Mozilla rolls out dev-only 64-bit Firefox for Windows

Long-delayed, fully 64-bit Windows version of Firefox emerges via Mozilla's special Developer Edition channel

Mozilla Firefox mug
Credit: flickr/aretadobem

Mozilla has revved its Developer Edition version of the Firefox to 38 and for the first time introduced a full 64-bit build of the browser for Windows.

Aside from matching Google, which has offered a 64-bit version of Chrome since last August, Mozilla's native 64-bit build of Firefox boasts three key features: faster execution speed, better security, and the ability to run larger programs.

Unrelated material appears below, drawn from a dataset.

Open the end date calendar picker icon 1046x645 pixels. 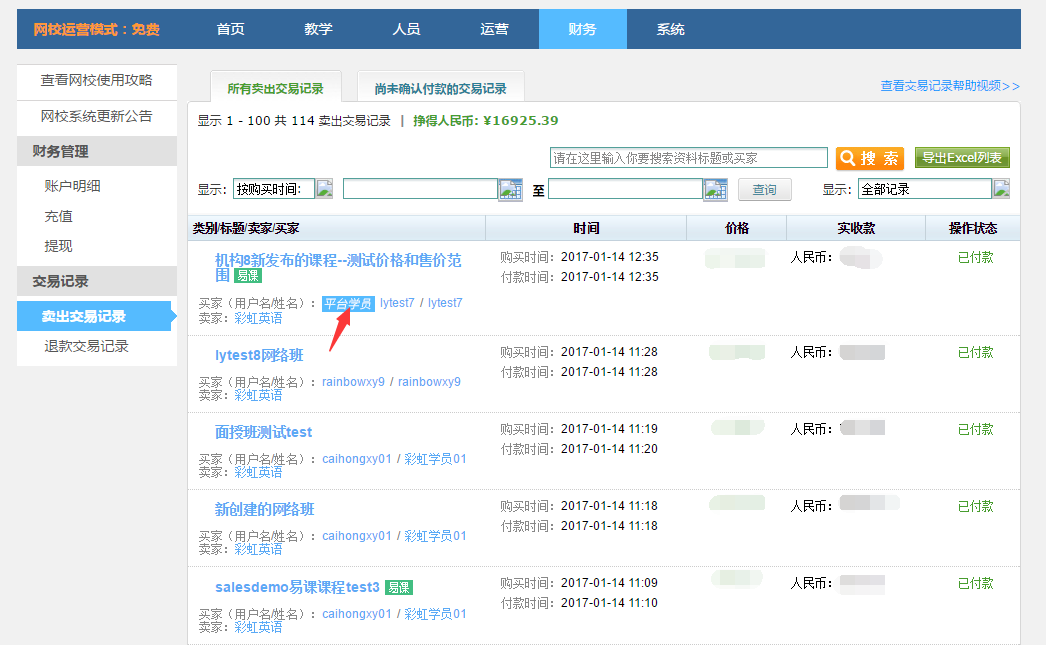click(x=715, y=189)
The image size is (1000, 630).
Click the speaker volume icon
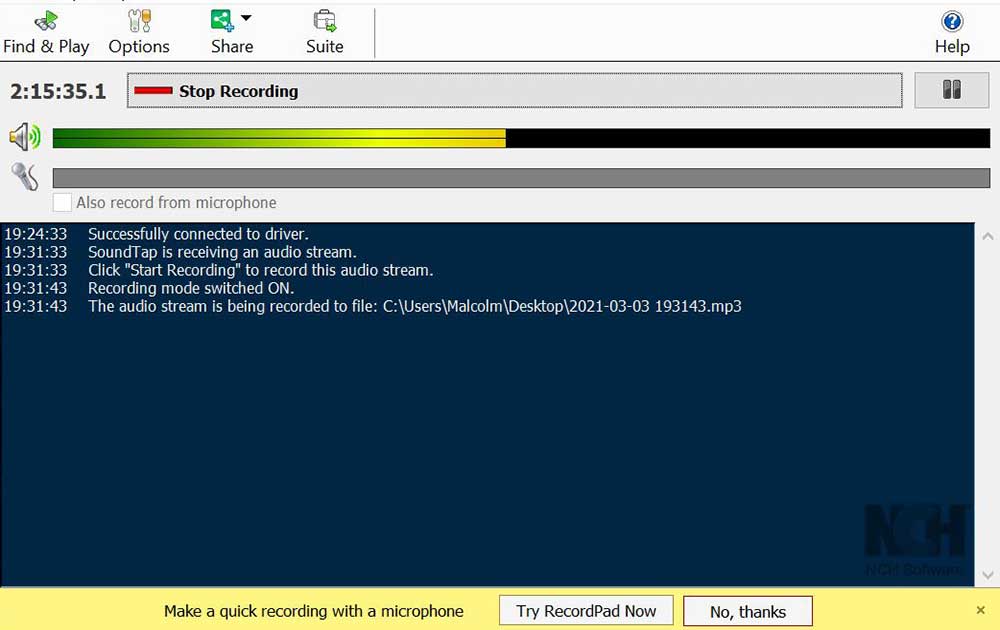[x=25, y=137]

An advantage of using 64-bit applications is their use of a larger address space on a server or desktop. For a browser like Firefox, this translates into having more tabs open at once and running more ambitious in-browser applications. But other advantages of 64-bit apps include better leveraging of address space layout randomization (ASLR), a common technique for protecting against software exploits. Mozilla touts this as a boon for 64-bit Firefox, and Chrome's 64-bit edition has similar functionality.

Firefox Developer Edition

Firefox Developer Edition, now in a 64-bit version, comes with a slew of tools specifically aimed at Web developers such as a built-in IDE for creating Firefox OS applications.

The third big boon for a 64-bit Firefox is increased execution speed for JavaScript -- specifically, JavaScript written using Mozilla's asm.js extensions, which allow highly optimized JavaScript to compile to code that runs close to the speed of native C. Mozilla has touted asm.js for porting C/C++ code to the Web, and Microsoft has elected to include extensions for asm.js in its Chakra JavaScript engine. (Chrome may be following suit as well.)

Mozilla provided a big example for 64-bit asm.js: "browser-based games that deliver performant, native-like gameplay, such as those built with Epic Games' Unreal Engine," featuring assets that are "often much larger than we expect from traditional Web applications." With 64-bit address space at one's disposal, it's easier to load and process those assets, but there are ostensibly other applications for a larger address space beyond gaming.

Firefox was previously available in 64-bit editions for Mac OS X and Linux, but Windows still accounts for the majority of Firefox's market share. An earlier effort to put a 64-bit edition of Firefox into the hands of Windows users stalled in 2012, with the lack of 64-bit plug-ins for Firefox cited as a big reason.

But strong backlash from users prompted Mozilla to reconsider, although it has made no promises as to when a 64-bit version will be released to the general public. Native HTML5 functionality has eclipsed traditional plug-ins -- from replacing Flash to playing back encrypted video content -- so it's easier to deliver a native 64-bit browser.

Mozilla is holding off on delivering a 64-bit browser for users to focus on higher-priority projects -- for example, Firefox OS, set to debut next year on phones in major markets.